» **What you are asked to do**
Output the line that contains "This screenshot has height=752, width=1111." and every line after it to the end of the entries, with nothing added or left out.

★ ★ ★ ★ ★ ★ ★

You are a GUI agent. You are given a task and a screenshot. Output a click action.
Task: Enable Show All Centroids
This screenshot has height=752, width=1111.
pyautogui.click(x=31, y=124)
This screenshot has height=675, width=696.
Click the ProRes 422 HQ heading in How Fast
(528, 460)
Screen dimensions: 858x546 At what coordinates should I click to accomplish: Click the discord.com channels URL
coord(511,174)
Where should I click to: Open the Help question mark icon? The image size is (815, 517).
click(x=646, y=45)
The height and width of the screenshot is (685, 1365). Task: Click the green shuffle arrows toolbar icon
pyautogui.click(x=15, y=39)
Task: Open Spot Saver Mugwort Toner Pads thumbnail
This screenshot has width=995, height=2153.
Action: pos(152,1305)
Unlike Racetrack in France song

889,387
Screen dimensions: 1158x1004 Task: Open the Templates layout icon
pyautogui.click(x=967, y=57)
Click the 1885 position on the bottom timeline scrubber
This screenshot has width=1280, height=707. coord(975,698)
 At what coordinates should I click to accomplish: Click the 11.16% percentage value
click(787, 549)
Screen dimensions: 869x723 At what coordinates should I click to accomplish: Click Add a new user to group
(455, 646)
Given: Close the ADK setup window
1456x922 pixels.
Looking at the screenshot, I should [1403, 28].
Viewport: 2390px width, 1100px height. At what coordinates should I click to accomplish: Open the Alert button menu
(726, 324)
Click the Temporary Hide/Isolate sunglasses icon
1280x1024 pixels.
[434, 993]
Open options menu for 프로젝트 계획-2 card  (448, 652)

★ ★ ★ ★ ★ ★ ★

» **Exercise result**
This screenshot has height=752, width=1111.
pyautogui.click(x=31, y=124)
This screenshot has height=675, width=696.
Click the ProRes 422 HQ heading in How Fast
(528, 460)
Screen dimensions: 858x546 At what coordinates should I click to accomplish: Click the discord.com channels URL
coord(511,174)
Where should I click to: Open the Help question mark icon? The image size is (815, 517).
click(x=646, y=45)
The height and width of the screenshot is (685, 1365). Task: Click the green shuffle arrows toolbar icon
pyautogui.click(x=15, y=39)
Task: Open Spot Saver Mugwort Toner Pads thumbnail
This screenshot has width=995, height=2153.
Action: pos(152,1305)
Unlike Racetrack in France song

889,387
Screen dimensions: 1158x1004 Task: Open the Templates layout icon
pyautogui.click(x=967, y=57)
Click the 1885 position on the bottom timeline scrubber
This screenshot has width=1280, height=707. coord(975,698)
 At what coordinates should I click to accomplish: Click the 11.16% percentage value
click(787, 549)
Screen dimensions: 869x723 At what coordinates should I click to accomplish: Click Add a new user to group
(455, 646)
Given: Close the ADK setup window
1456x922 pixels.
Looking at the screenshot, I should [1403, 28].
Viewport: 2390px width, 1100px height. At what coordinates should I click to accomplish: Open the Alert button menu
(726, 324)
Click the Temporary Hide/Isolate sunglasses icon
1280x1024 pixels.
[434, 993]
Open options menu for 프로젝트 계획-2 card  (448, 652)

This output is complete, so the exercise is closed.